Consciousness of the need for transformation can occur when leaders have gradually prepared for change and are ready to embrace it, or when they are unprepared for it and life events force them to wake up.
Usually, multiple life events contribute to an individual’s or group’s readiness for transformation. For example, a leader may be aware that her industry is going through profound changes, the exact shape of which won’t be clear for years. At the same time, she may have attended a conference at which she heard another leader describe experiences preparing an organization to deal with these changes. And she may have had a taste of the power of transformative interventions at a leadership development program she attended. The combination of these events sparked commitment to change, to exploring new visions of what she and the organization could become.

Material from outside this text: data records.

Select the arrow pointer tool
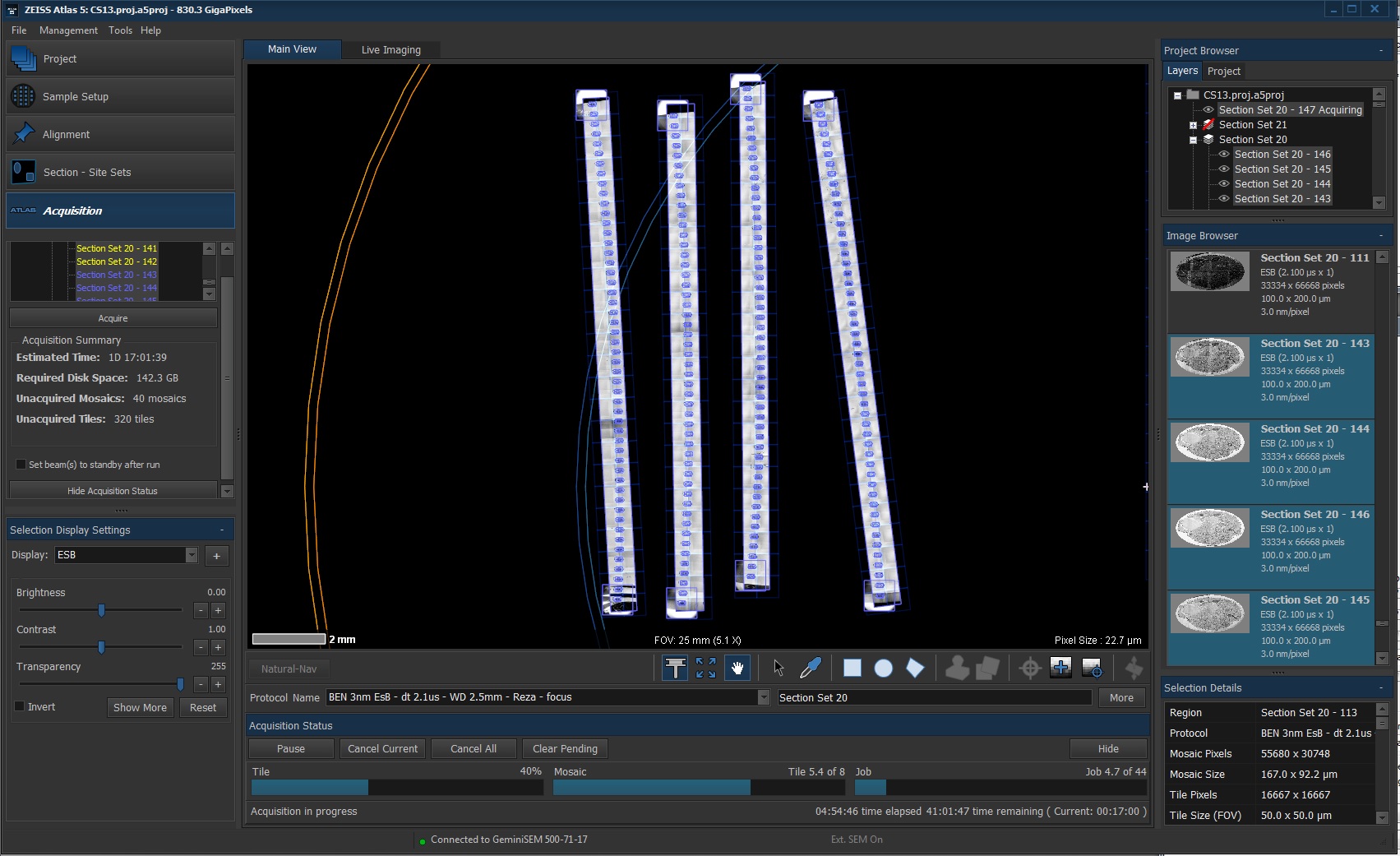 click(x=779, y=669)
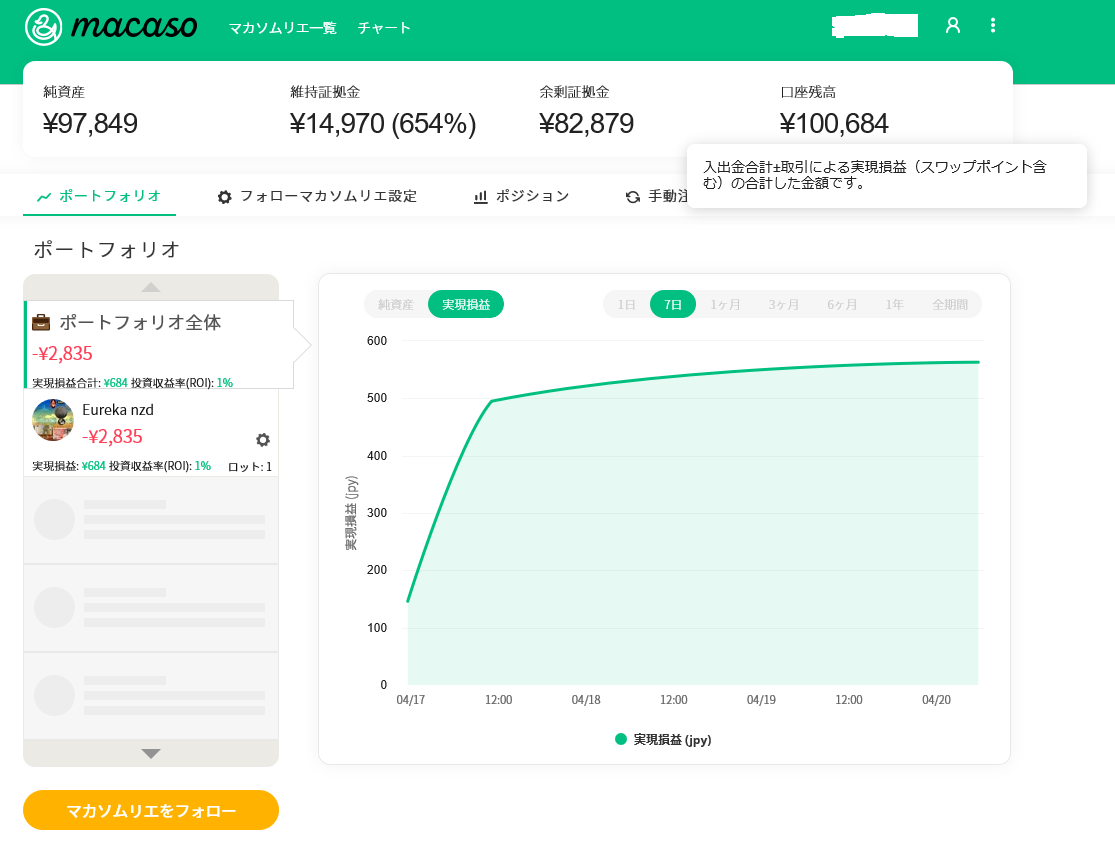Image resolution: width=1115 pixels, height=868 pixels.
Task: Click the briefcase icon for whole portfolio
Action: pos(42,322)
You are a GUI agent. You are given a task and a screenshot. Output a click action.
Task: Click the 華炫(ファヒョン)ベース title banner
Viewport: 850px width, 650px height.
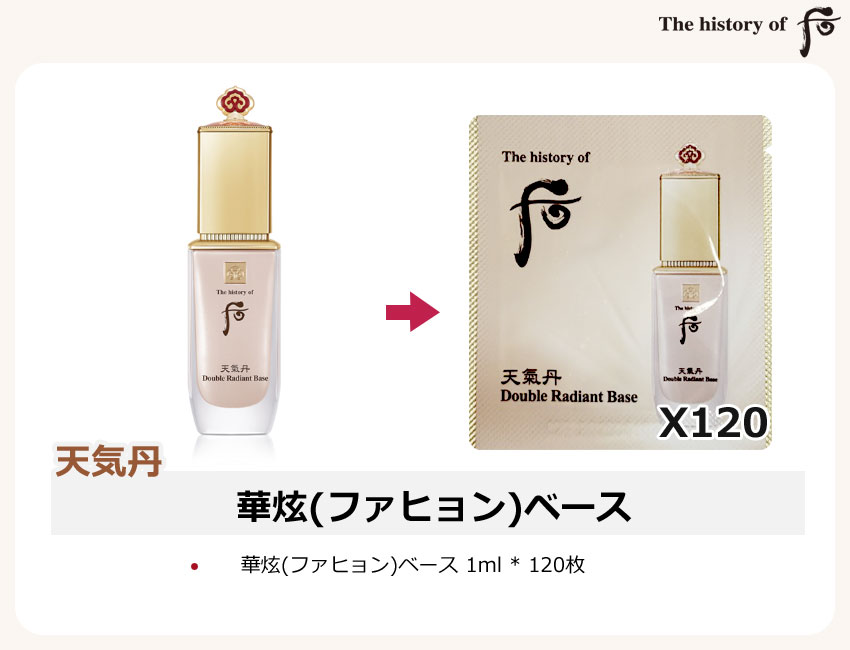pyautogui.click(x=428, y=503)
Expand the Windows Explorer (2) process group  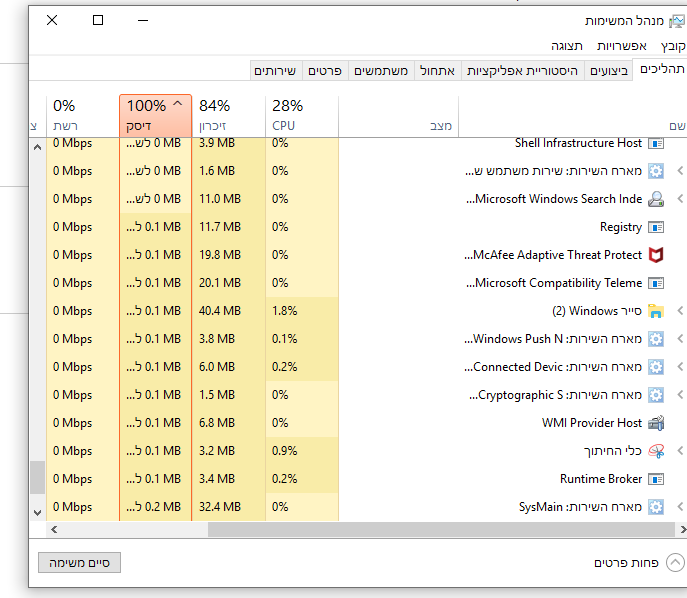pos(680,311)

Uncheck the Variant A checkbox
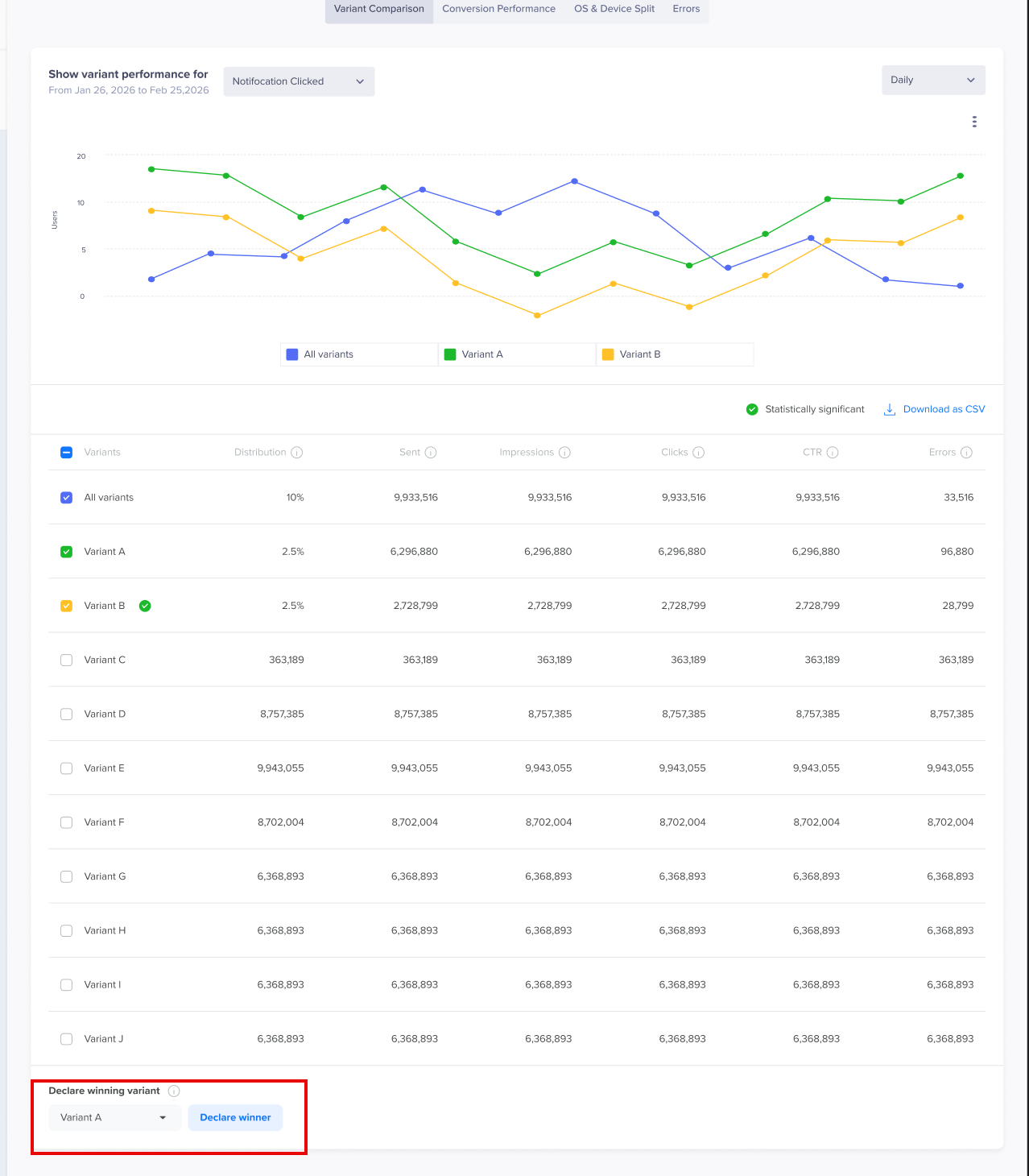pos(67,552)
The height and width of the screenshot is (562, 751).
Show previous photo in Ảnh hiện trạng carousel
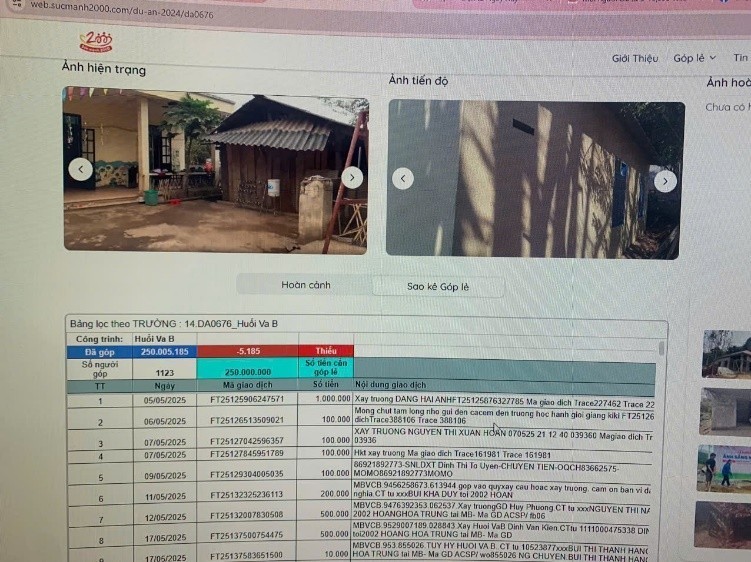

Often, the combination of events that opens a leader to change, especially of a personal nature, is less positive. The organization has lost significant revenues. There have been disaffections from its senior ranks in reaction to the leader’s authoritarian style. Negative press stories are further hurting morale. The stress of handling the job is having painful ramifications on the leader’s personal relations. Perhaps she has developed serious physical symptoms from the stress. Too often, failure or trauma—divorce, heart attack, scandal, loss of position, prosecution—occurs before a leader opens to transformation.
The essential steps that make transformation possible are the acknowledgment of the need for change, the admission of blemish, the owning of some responsibility for the current state of affairs, and a glimpse of the potential to become something better.